The population of the surrounding areas – Phoenix, Tolleson, Avondale, Goodyear, and Buckeye – is projected to grow by 63% between 2015 and 2040. In particular, Buckeye and Goodyear are forecasted to grow by 216% and 137%, respectively.

The corridor will serve the Goodyear Spring Training Complex and Phoenix Goodyear Airport, as well as the Palo Verde Nuclear Generating Station should a western extension of the corridor be built to Arlington.

====San Tan Line Corridor====
The San Tan Line Corridor (formerly the Southeast Corridor) is a 41 mi line traveling from Union Station southeast to San Tan Valley by way of Union Pacific's Phoenix Subdivision. Like the Estrella Line Corridor, this corridor was formerly served by Amtrak until 1996 and is capable of handling passenger trains at up to 60 mph. The line is a single track with sidings for passing trains.

The population of the surrounding areas – Phoenix, Scottsdale, Tempe, Mesa, Chandler, Gilbert, Queen Creek, and the Salt River Pima-Maricopa Indian Community – is projected to grow by 47% between 2015 and 2040. In particular, Queen Creek is forecasted to grow by 101%.

The corridor will serve airports at Sky Harbor and Mesa and the campuses of Arizona State University and East Valley Institute of Technology.

====Kyrene Line Corridor====
The Kyrene Line Corridor (formerly the Tempe Corridor) is a 18 mi line from Union Station south to Wild Horse Pass Boulevard in the Gila River Indian Community by way of the Union Pacific Railroad's Chandler Industrial Lead . Like the San Tan Line and Estrella Line corridors, this corridor was formerly served by Amtrak until 1996. Signals are still present from Amtrak service and the line is currently a single track.
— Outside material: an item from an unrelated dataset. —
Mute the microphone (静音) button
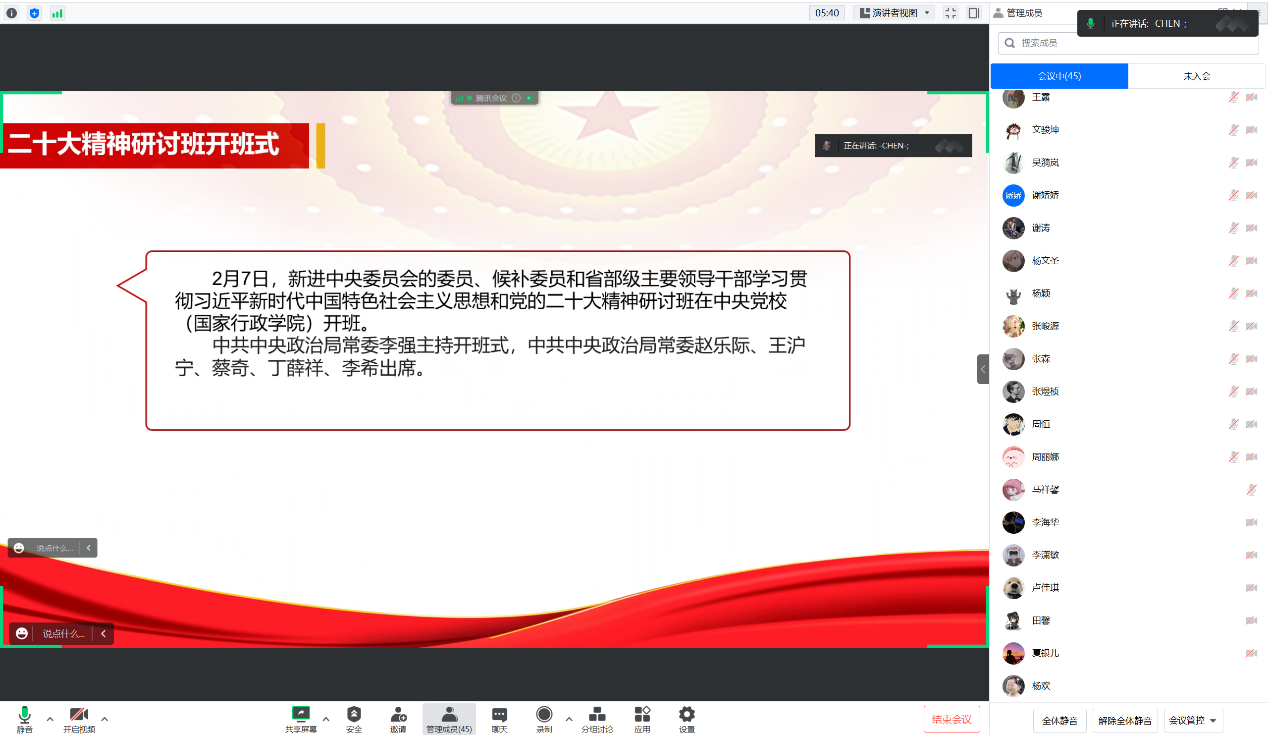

The population of the surrounding areas – Phoenix, Scottsdale, Tempe, Guadalupe, Chandler, and the Gila River Indian Community is projected to grow by 45% between 2015 and 2040. The greatest population growth is forecasted for the city of Tempe at 50%.

The line will serve Sky Harbor International Airport, the campuses of Arizona State University and the University of Phoenix, the Tempe Sports Complex, and the Wild Horse Pass Casino.

===Phoenix Union Station===

The 2010 and 2018 proposals call for a major expansion of the facilities at Phoenix Union Station. The station would have two island platforms for three through tracks and two additional island platforms for three termination tracks that would serve western service only.